Indian multinational chain of private hospitals

Fortis Healthcare Limited is an Indian for-profit private hospital network headquartered in Gurgaon.

The Fortis Memorial Research Institute (FMRI) in Gurgaon serves as the headquarters for Fortis Healthcare. In addition to its Gurgaon facility, Fortis Healthcare operates hospitals in the Delhi NCR, including locations in Faridabad, Noida, Vasant Kunj, and Shalimar Bagh, along with other facilities across India, Dubai, and Sri Lanka. The company currently manages 36 healthcare facilities.

== History ==
Fortis Healthcare was founded in 1996 as an offshoot of the pharmaceutical company Ranbaxy Laboratories. It began operating in Mohali, Punjab, where its first hospital was established. It later expanded by acquiring the healthcare division of Escorts Group, including the Escorts Heart and Research Center, Okhla, Delhi.

In February 2018, founders Malvinder Singh and Shivinder Singh resigned from the board of Fortis Healthcare following allegations that they had siphoned $78 million out of the company. A month earlier, the Delhi High Court had upheld a 2016 Singapore arbitration tribunal order against the Singh brothers to pay ₹3,500 crore ($550 million) in damages to Daiichi Sankyo for misrepresenting information during the sale of Ranbaxy Laboratories.

In March 2018, Manipal Hospitals and TPG Capital offered to buy out Singh brothers' stake in Fortis Healthcare for ₹3,900 crore. After a bidding war, Malaysia's IHH Healthcare completed the acquisition of a 31.1% controlling stake for ₹4,000 crore. Representatives from IHH Healthcare were appointed to the board of Fortis.
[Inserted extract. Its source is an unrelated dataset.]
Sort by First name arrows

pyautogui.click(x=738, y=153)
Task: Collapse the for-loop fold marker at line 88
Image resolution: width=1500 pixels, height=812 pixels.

Later that year, IHH Healthcare halted its tender offer to buy an additional 26% stake from public shareholders after the Supreme Court ordered a status quo in response to Daiichi Sankyo's contempt plea against the Singh brothers over the stake sale.

In 2019, Fortis Healthcare announced the acquisition of RHT Health Trust (RHT) assets for an enterprise value of ₹4,650 crore.

In August 2023, Fortis announced the completion of its acquisition of Medeor Hospital in Manesar from VPS Healthcare for $27.23 million.

In 2024, Fortis Healthcare announced that it would acquire a 31% stake held by private equity firms in its diagnostics subsidiary, Agilus Diagnostics, for ₹1,780 crore.